"You had hoped what, my dear aunt?" she said; and then added, with a gay smile, "that I should marry Charles?"

"Why, I certainly did hope it, Maria," answered her aunt; "and I know that your uncle wished it also."

"Your wishes, my dear aunt, would always have much weight with me," replied Maria; "but I am afraid my uncle's, upon such a subject as this especially, would have none. As to Charles and myself, however, though I am very sorry that any wish of yours should be disappointed, you will, I am sure, admit that I never gave you any reason to believe that such a thing as a marriage between him and me could take place: indeed, quite the contrary. Charles and I are utterly unsuited to each other, though I have a great regard for him, and he the same for me. But, even were such not the case, my dear aunt, certainly no marriage can or ought to take place where neither party is willing; and Charles, depend upon it, would be quite as unwilling to marry me as I should be to marry him."

"But that is no reason, my dear, why you should marry this Colonel Middleton, whom you have only known for a few days," said Lady Fleetwood, almost sharply.

"Certainly not," answered Maria, her colour a little heightened; "nor did I say that I am going to do so. But yet I may see a great number of good reasons for doing so, and no reason against it, in any impracticable scheme which friends, however kind, may have thought fit to frame for me and Charles. But tell me, my dear aunt, what objections have you to urge against Colonel Middleton?"

"Why, that you have known him so short a time," replied Lady Fleetwood, causing a faint smile to flutter about Maria's pretty lips; "and then he is half a foreigner. You can know nothing of his character, his disposition, his fortune, his station--nor, indeed of anything about him."

Maria leaned her head thoughtfully on her hand, and mused for a minute or two, without reply.

Lady Fleetwood thought she had made great progress, that her niece's resolution was shaken, and that by a word or two more she might triumph.

"Indeed, Maria," she said, "you must think better of this matter, and not give this young man such encouragement. I will do everything I can to dissuade you, and I must get your uncle to help me. I have no doubt the man is some foreign adventurer, who thinks to raise himself from adversity by marrying an English heiress."

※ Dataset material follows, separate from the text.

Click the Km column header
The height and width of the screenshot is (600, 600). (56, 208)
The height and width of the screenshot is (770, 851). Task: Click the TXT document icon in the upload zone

"Fie, fie, my dear aunt!" cried Maria, almost indignantly: "this is unlike yourself. Is it generous, is it kind, is it even just, to speak thus of a man of whose character and situation you know nothing? But now, my dear aunt, I will tell you, I know everything about him--his family, his fortune, his character, his station. He is no needy adventurer, but a distinguished officer, with ample fortune and a high reputation. The Conde de Fraga told me so last night; and if he has met with adversities in life, and sorrows bitter and undeserved, it shall be my task, and a sweet one, to console him and make him forget them."